This exercise calls for a copy of every line in the listing below that carries the word "agent".
[[ SUPPLIED RECORDS open ]]
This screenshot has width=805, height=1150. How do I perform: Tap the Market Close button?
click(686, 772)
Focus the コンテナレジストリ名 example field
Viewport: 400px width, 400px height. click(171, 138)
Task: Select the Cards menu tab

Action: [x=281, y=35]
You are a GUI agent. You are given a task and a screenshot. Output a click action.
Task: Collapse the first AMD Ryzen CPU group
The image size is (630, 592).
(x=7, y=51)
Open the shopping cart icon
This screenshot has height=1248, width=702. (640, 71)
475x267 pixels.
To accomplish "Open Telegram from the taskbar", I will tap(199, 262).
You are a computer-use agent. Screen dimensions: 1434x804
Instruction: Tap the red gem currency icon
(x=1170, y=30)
[[ SUPPLIED RECORDS closed ]]
[[ SUPPLIED RECORDS open ]]
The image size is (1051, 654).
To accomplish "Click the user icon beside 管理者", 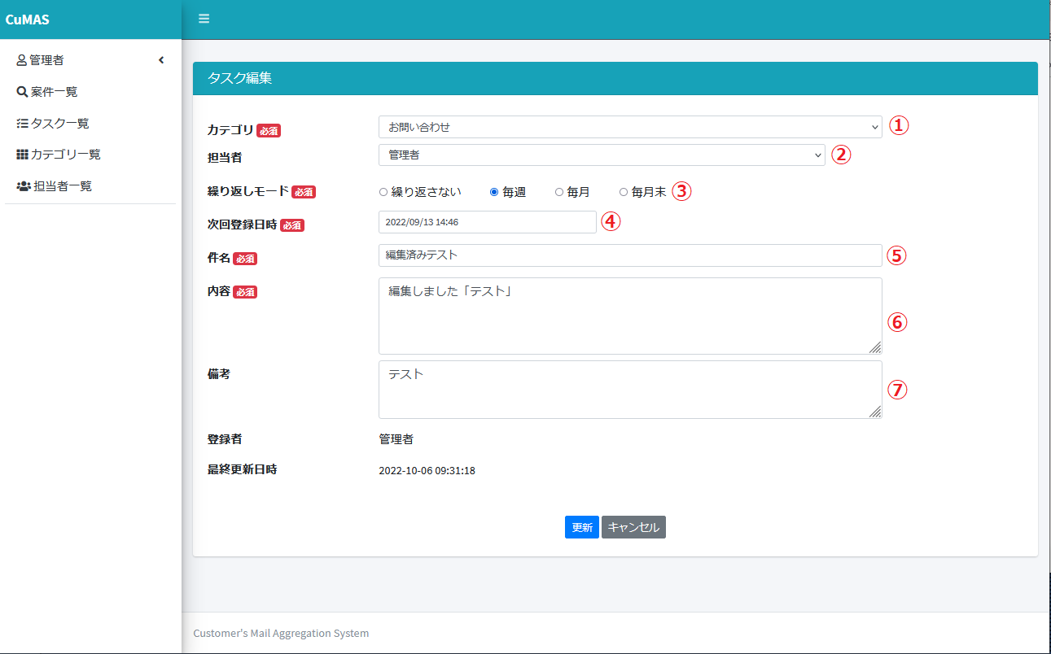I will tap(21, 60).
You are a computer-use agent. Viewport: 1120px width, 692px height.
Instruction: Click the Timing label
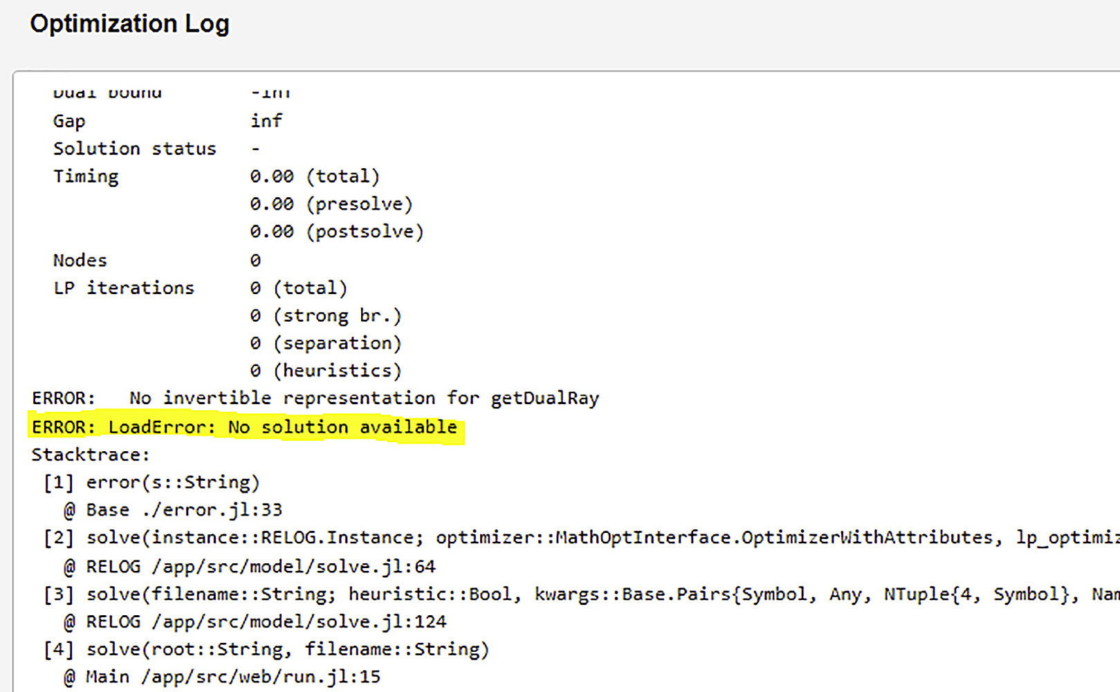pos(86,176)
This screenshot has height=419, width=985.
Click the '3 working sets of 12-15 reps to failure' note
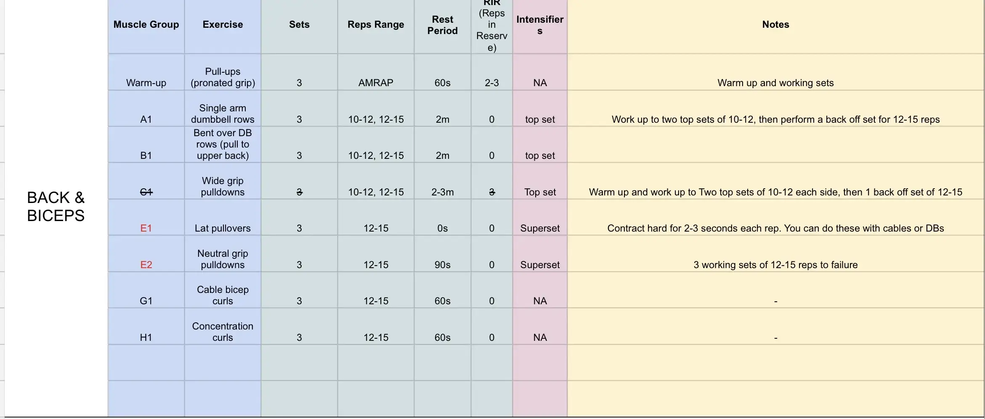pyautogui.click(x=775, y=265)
[[ SUPPLIED RECORDS closed ]]
### [SOLUTION TO THE EXERCISE]
You are a GUI agent. You are given a task and a screenshot. Output a click action.
You are a computer-use agent. Screen dimensions: 1434x804
You are a computer-use agent. Viewport: 1120px width, 692px height.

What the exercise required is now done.